Start of DATA FOR PROCESSING
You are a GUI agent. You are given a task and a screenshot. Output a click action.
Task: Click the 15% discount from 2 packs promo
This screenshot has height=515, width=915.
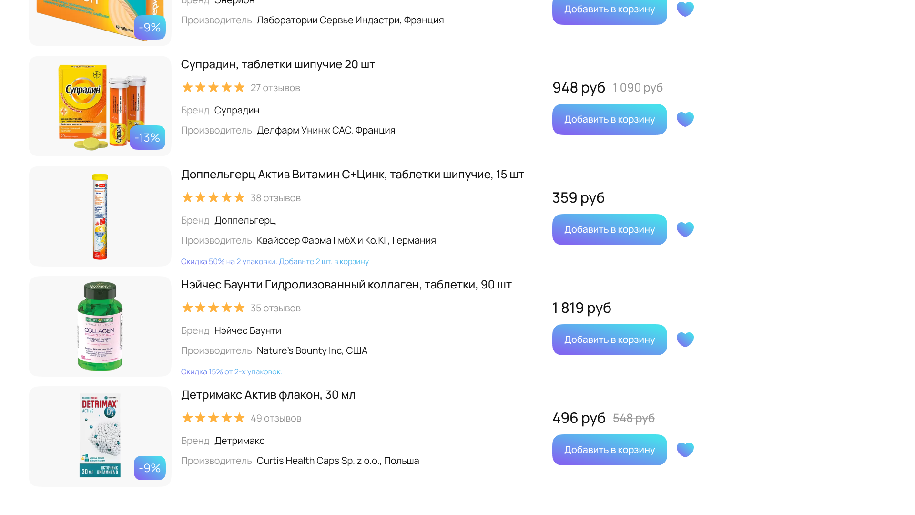[x=231, y=371]
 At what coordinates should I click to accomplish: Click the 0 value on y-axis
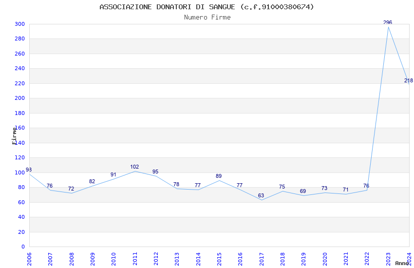point(23,247)
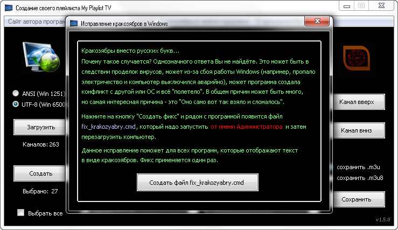The image size is (398, 230).
Task: Click Создать файл fix_krakozyabry.cmd button
Action: tap(197, 183)
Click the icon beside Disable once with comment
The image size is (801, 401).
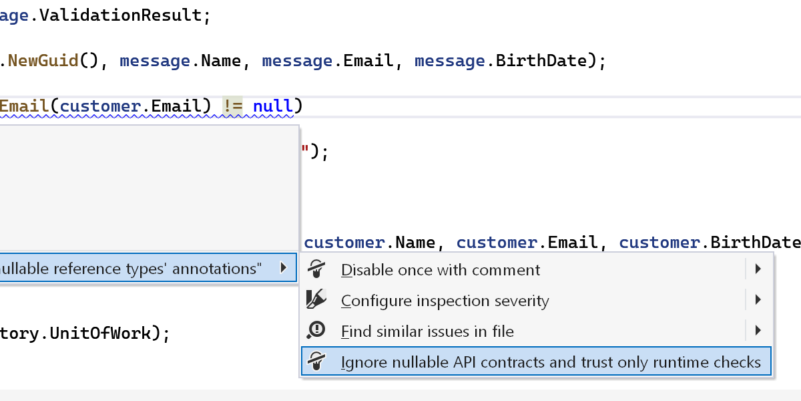[316, 269]
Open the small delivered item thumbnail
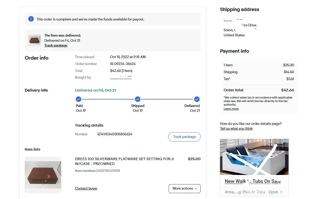 (x=34, y=40)
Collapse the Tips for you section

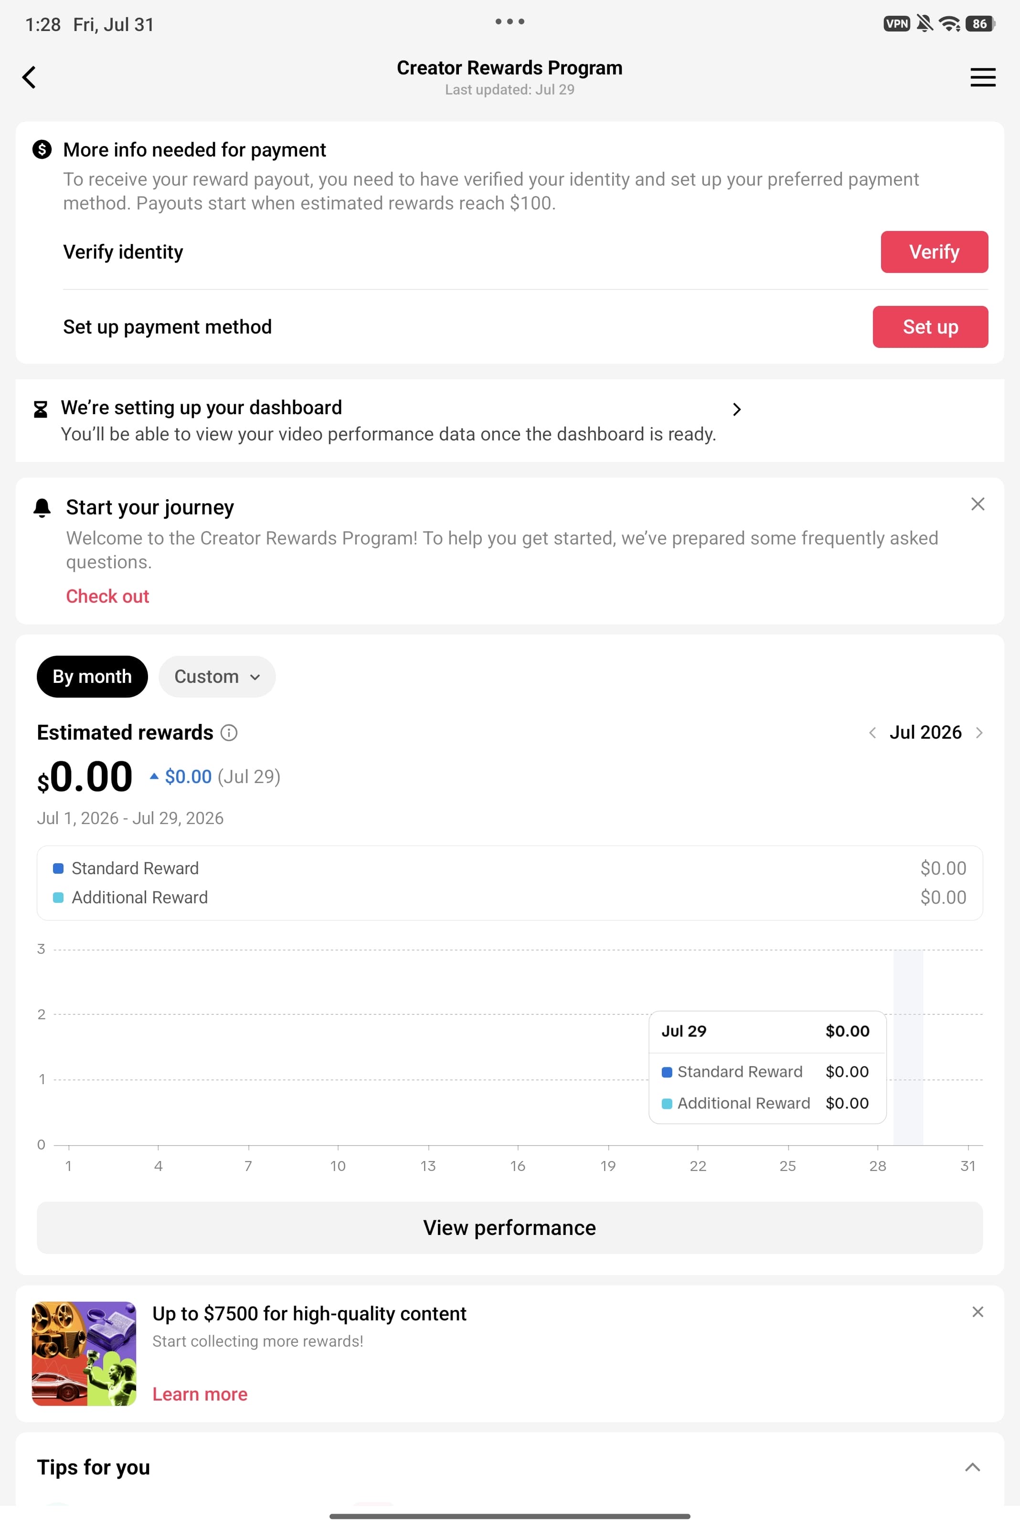point(973,1467)
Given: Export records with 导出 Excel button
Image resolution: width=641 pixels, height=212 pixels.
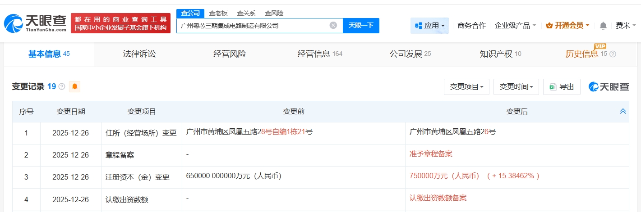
End of DATA FOR PROCESSING
▶ [INSTRUCTIONS FOR THE TASK]: Every line of the records above should be copied exactly, while the pictures are left behind.

▶ [REPLY TO THE TASK]:
You are a GUI agent. You are given a task and a screenshot. Output a click action.
Task: Click the 15% discount from 2 packs promo
This screenshot has height=515, width=915.
[x=231, y=371]
 At what coordinates should I click to accomplish: Click the 0 value on y-axis
point(23,247)
The image size is (398, 230).
Task: Click Создать файл fix_krakozyabry.cmd button
Action: tap(197, 183)
Click the icon beside Disable once with comment
The image size is (801, 401).
[316, 269]
Open the small delivered item thumbnail
 (x=34, y=40)
Collapse the Tips for you section

point(973,1467)
Given: Export records with 导出 Excel button
Image resolution: width=641 pixels, height=212 pixels.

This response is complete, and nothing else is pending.